Man Cut Off His Dad Three Years Ago After Predicting He’d Push Childcare Onto His Older Kids, and Now His Brother Is Getting Guilt-Tripped Into Raising a Toddler With a Hip Condition Her Own Parents Won’t Accommodate
He found out his dad and his dad’s girlfriend have been trying to guilt his younger brother into raising a three-year-old with hip dysplasia like she’s his own child
He stopped visiting his dad three years ago after his dad decided to have another child at an age when most people are winding down toward retirement instead of starting over with diapers and pediatrician visits. He says he knew almost immediately what was coming. Having seen how his dad operates over the years, he figured childcare responsibilities would eventually get pushed onto the older kids in the family, and based on what he’s hearing now, that’s exactly what’s happening.
The child in question was born with hip dysplasia, which comes with real physical limitations that doctors have been monitoring. That detail matters because of how his dad has chosen to respond to it. Rather than working within the limitations doctors have identified, his dad has apparently decided he knows better, insisting that the doctors don’t actually understand what they’re talking about when it comes to what the child can and can’t safely do.
A soccer request that doesn’t add up
That disbelief in the medical guidance led to one of the more telling moments his brother described to him. His dad tried to guilt his brother into teaching the child how to play soccer, despite the fact that she’s only three years old and has a diagnosed hip condition. It’s the kind of request that only makes sense if you’re either ignoring the diagnosis entirely or treating a toddler’s physical development as something that should be rushed along regardless of what her body can actually handle right now.
His brother is the one catching most of this pressure directly, since he still maintains contact with their dad in a way he no longer does. According to what his brother has told him, both their dad and the child’s mother have been leaning on him hard, repeatedly complaining that nobody wants to teach her basic things and framing his lack of involvement as some kind of failure on his part. The complaints aren’t framed as occasional favors or help during a busy week. They’re framed as an ongoing shortfall that he’s personally responsible for fixing.

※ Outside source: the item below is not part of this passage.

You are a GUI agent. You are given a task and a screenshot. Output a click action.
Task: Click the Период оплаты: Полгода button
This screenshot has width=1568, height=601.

A pattern that goes beyond one sibling
This isn’t isolated to how his dad treats his brother either. According to what his brother has shared, the child’s mother has been applying similar pressure to her own older child, pushing that child toward parenting responsibilities for a sibling she didn’t choose to help raise in any caretaking capacity. The justification she keeps returning to is the idea that siblings carry some kind of built in obligation to help raise each other, as if blood relation alone creates a parenting duty that doesn’t actually exist.
He’s clear that this woman is not his biological mother, which adds another layer to how strange the framing is. She’s asking the adult and near adult children from a previous relationship to absorb responsibilities that would normally fall on the two parents who chose to have this child in the first place. Wanting occasional help from older siblings is a normal part of many families. Expecting siblings to function as substitute parents, especially for a child with documented physical needs that the actual parents seem unwilling to take seriously, is a different thing entirely.
Why staying away made sense
His decision to step back three years ago looks less like an overreaction now and more like a read of the situation that turned out to be accurate. He anticipated that having another child this late, combined with his dad’s history, would eventually translate into pressure on the rest of the family to fill in the gaps. The hip dysplasia diagnosis only adds to how serious those gaps could become, especially with a parent who’s actively dismissing what doctors have said about his own daughter’s physical limitations.
His brother is still in the middle of it, fielding guilt trips from two adults who seem more interested in offloading responsibility than parenting the child they brought into the world. Whether that pressure eventually pushes his brother to step back the way he did, or whether it continues to wear him down through repeated guilt and obligation framing, is still playing out. For now, he’s watching from a distance, with his decision to stay away looking more justified the more details make their way back to him.